The Wilkies have about 100ha of irrigation on their home block, Emohrou, which they have planted entirely to Sicot 74 BRF cotton.
They normally flood-harvest overland flows to fill their two dams, which hold about 700 megalitres, but this year due to the fact Callide Dam is releasing, they have been able to pull water from their allocation out of the Callide Creek.
The Wilkies bought Emohrou in 1981, a year before they married, and while they experienced some tough times early on, they have been able to gradually purchase a number of nearby properties since then Black Diamond, Zangari, Summers, and most recently, Milora.
When they purchased the 424ha Milora on Kroombit Creek a year ago, it was run entirely as a cattle-grazing property.
Despite it being flooded last December, they have worked around the clock to clear the property back to farmland, and last week planted the first crop on the farm 360ha of Buster sorghum.
They have farmed controlled traffic and zero till since 1989.
They also share-farm an additional 370ha on the Goos family's property, Valentine Plains, which they will plant to Satan II and Crystal mung beans this summer.
They recently harvested about 970ha of Kennedy wheat and 64ha of Kyabra and Moti chickpea.
Mr Wilkie said the irrigated cotton was planted at a rate of 14kg/ha into fallow from last summer, when they planted a sorghum crop. The cotton has had about 136mm of in-crop rain and has been watered three times.
"If we didn't have the water, we still probably would have gone with cotton, but we would have planted it in a skip-row configuration," Mr Wilkie said.
"Because we had the water, we decided to plant it solid. Cotton is the most cost-effective usage of water if the price is right."

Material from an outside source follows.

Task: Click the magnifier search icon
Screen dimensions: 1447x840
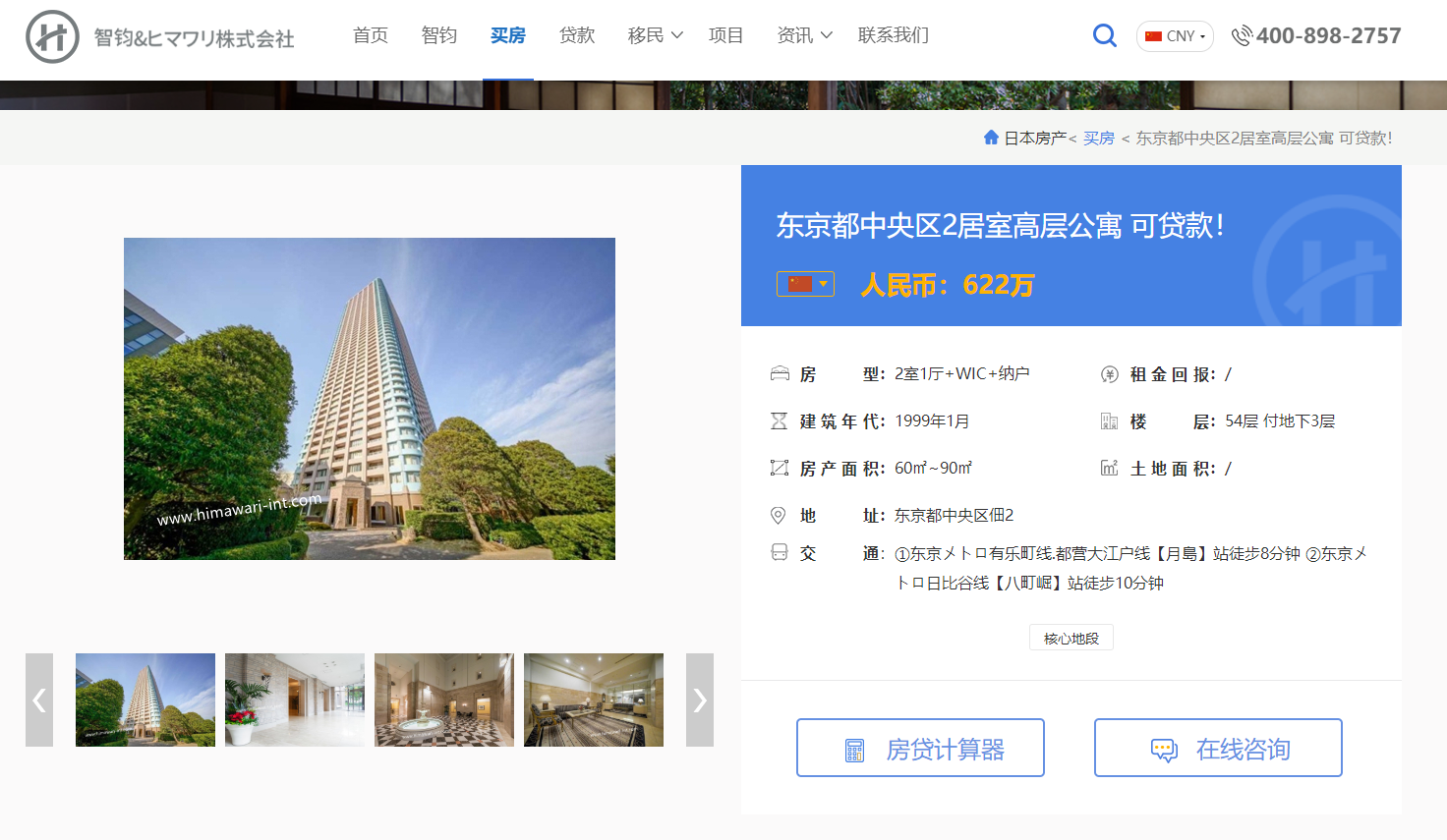Action: tap(1104, 36)
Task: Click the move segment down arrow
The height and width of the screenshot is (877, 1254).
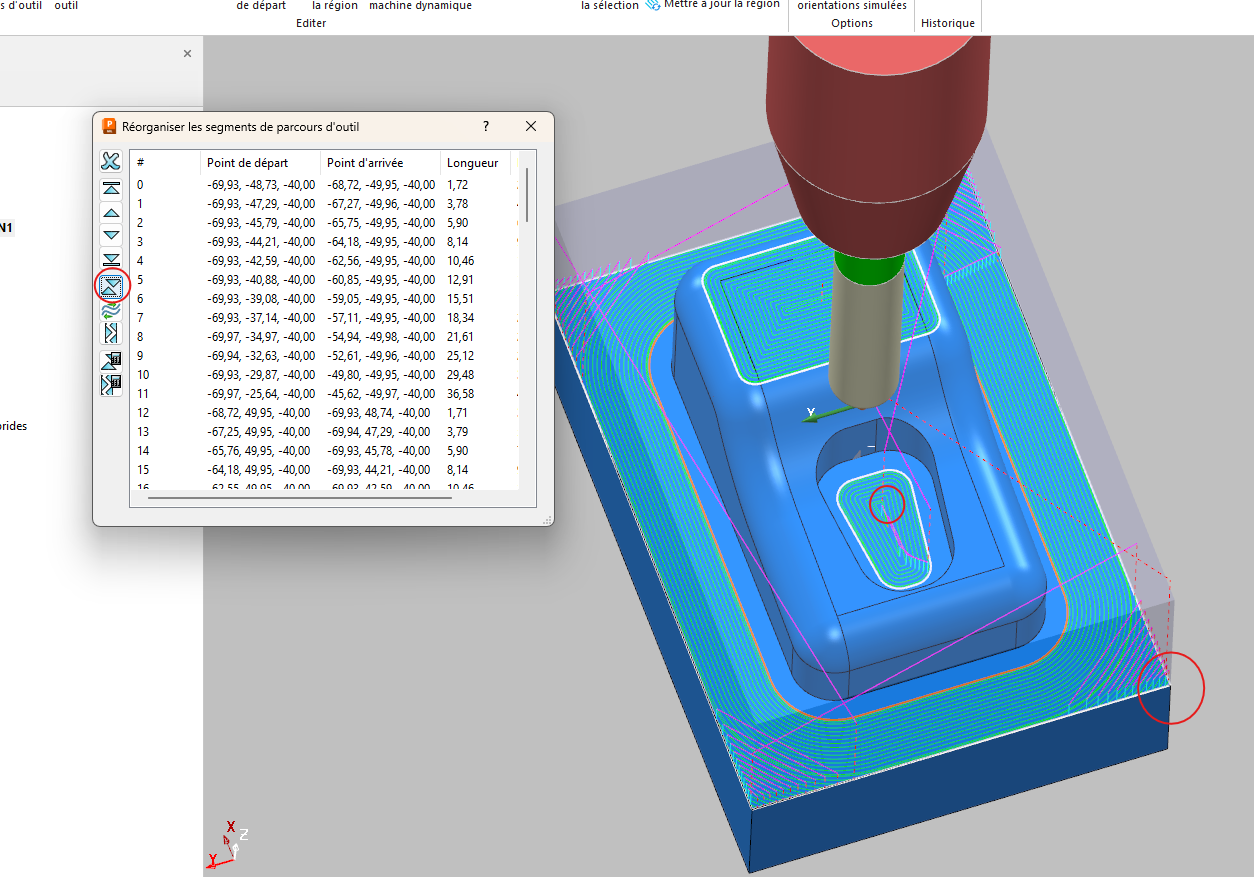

Mr Wilkie said he was "tickled pink" with how the cotton was looking, especially considering he couldn't see the rows for weeds when it first came out of the ground.
"The cotton came up and the weeds all came up with it, like hairs on a cat's back," he said.
"We couldn't really see the rows the weeds were that bad. We hit it with Roundup Flex at 1.5kg/ha and it just wiped out everything bar the cotton.
"The cotton has only had two herbicide sprays of Roundup Flex ... we have done no insecticide sprays. It just makes cotton that much more attractive."
The Wilkies' two sons, Stuart, 23, and Raymond, 26, are working in the family business, and Mrs Wilkie said their involvement was a large part of the decision to purchase Milora.
Mrs Wilkie said in the early-to-mid 1980s the interest rates on one of their loans hit 22.5 percent, which made it a struggle to survive.
"Interest rates escalated so much that the set payments we were making weren't even meeting our interest repayments," she said.
Thankfully, they had another source of income an off-farm contracting business Mr Wilkie started when he was 19, in 1977.
"There were a lot of farmers in the region who were just beside themselves they didn't know whether they were going to get through," he said.
"The years were dry as well, so you were copping it both ways you had the high interest and the dry seasons.
"We were only young but we could still see there was a future in farming and we rode it out."
The Wilkies continue to run the off-farm contracting business, and operate as Wilco Farming and Contracting.
Share-farming has been the key to the Wilkies' success. They share-farmed Black Diamond for four years before purchasing it in 1994, and share- farmed the 290ha Zangari for 18 years before buying it in 2004. They also leased the 100ha Summers for 15 years before purchasing it in 2006.
Their daughter Kimberley, 20, also owns and runs a coffee shop in Biloela Caf Aroma Kariboe.